Las risas del verdugo suben hacia el cielo, donde vuelven a flotar las campanadas de gloria.

Burcardo, de rodillas, lloroso, con un rosario en las manos, invoca a Dios:

– Acoge en tu seno a fray Girolamo Savonarola, que tuvo más de santo que de pecador y perdona a los que le destruyeron porque no sabían lo que se hacían.

Es tanta la emoción de Burcardo que acaba estallando en sollozos, que inmediatamente corrige, recupera la respiración, se pasa las manos por la cara y exhala los malos aires contenidos. Vuelve a ser el Burcardo hierático y autocontrolado el que se pone en pie a la espera de que los pasos y el ruido de los alabarderos confirmen la inminente llegada de Alejandro Vi. Llega el papa con el ceño cerrado y claridad de encargos sobre lo que debe hacer su jefe de protocolo.

– Me va muy bien que estés aquí, Burcardo. Tengo un encargo preciso. Tenemos boda.

Como Burcardo se limita a asentir con la cabeza, Alejandro Vi le pregunta:

– ¿No te interesa saber quién se casa?

– Sin duda, santidad, pero todo conduce a la evidencia de que la desposada es la señora Lucrecia y el afortunado marido el duque de Bisceglie, Alfonso de Aragón.

– Estás bien informado. Y quisiera explicarte el carácter que ha de tener esa boda. Yo no la veo como un acontecimiento fastuoso a la manera del anterior matrimonio con Giovanni de Pesaro. Habría que adoptar una cierta discreción, sin que tampoco parezca que escondamos nada.

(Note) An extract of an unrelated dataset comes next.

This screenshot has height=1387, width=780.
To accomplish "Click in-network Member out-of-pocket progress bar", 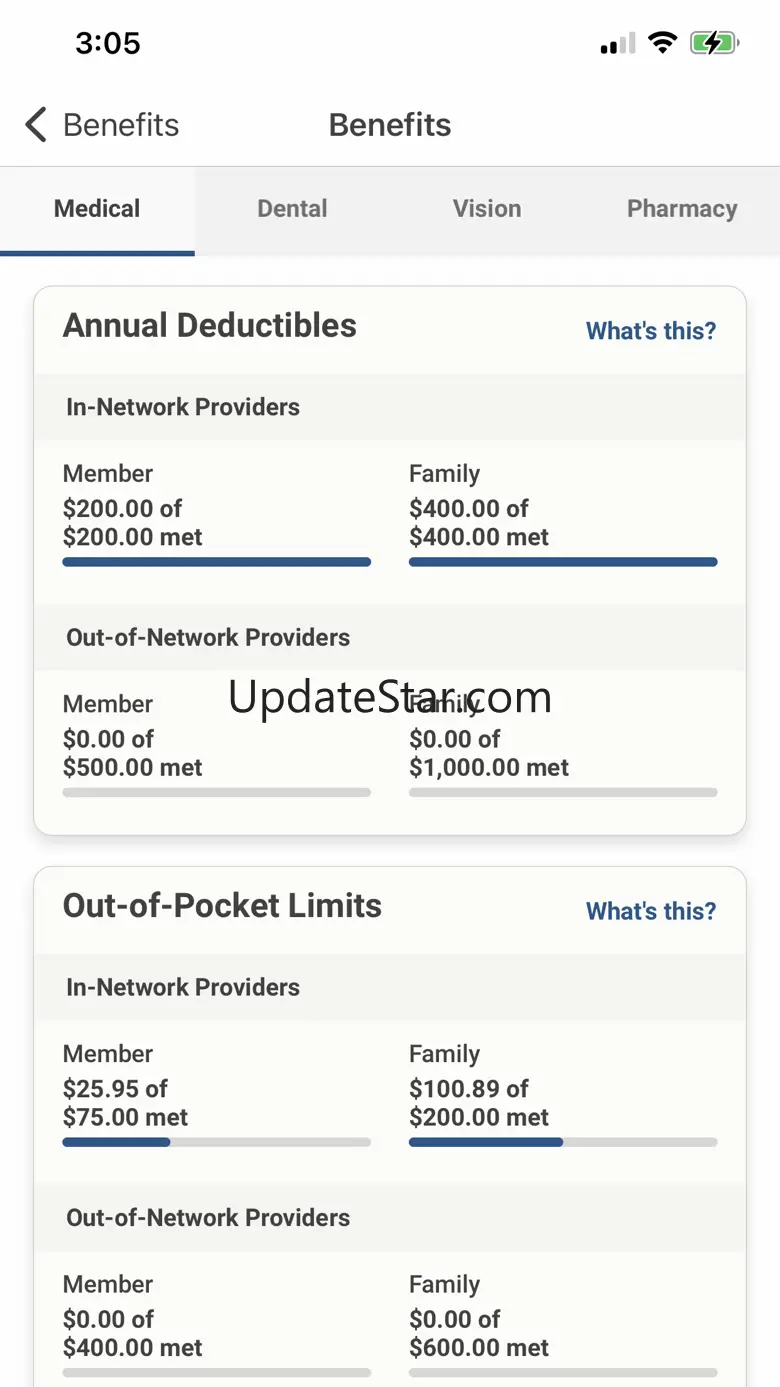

– Si me permite su santidad, yo ya tenía un bosquejo de cómo podría celebrarse el enlace. La percibía como una boda íntima, en familia, habida cuenta del carácter afectuoso y reservado que se atribuye al joven príncipe. Los familiares de los Borja empleados en el Vaticano, los cardenales Borja y Llopis, el obispo Joan Marrades.

– Añade a Ascanio Sforza.

– El cardenal no es de la familia.

– Pero es un aliado de los napolitanos y le gustará ser invitado. Yo compensaría tanta austeridad inicial, con la que estoy de acuerdo, con un espléndido banquete nupcial posterior. ¿Qué te parece?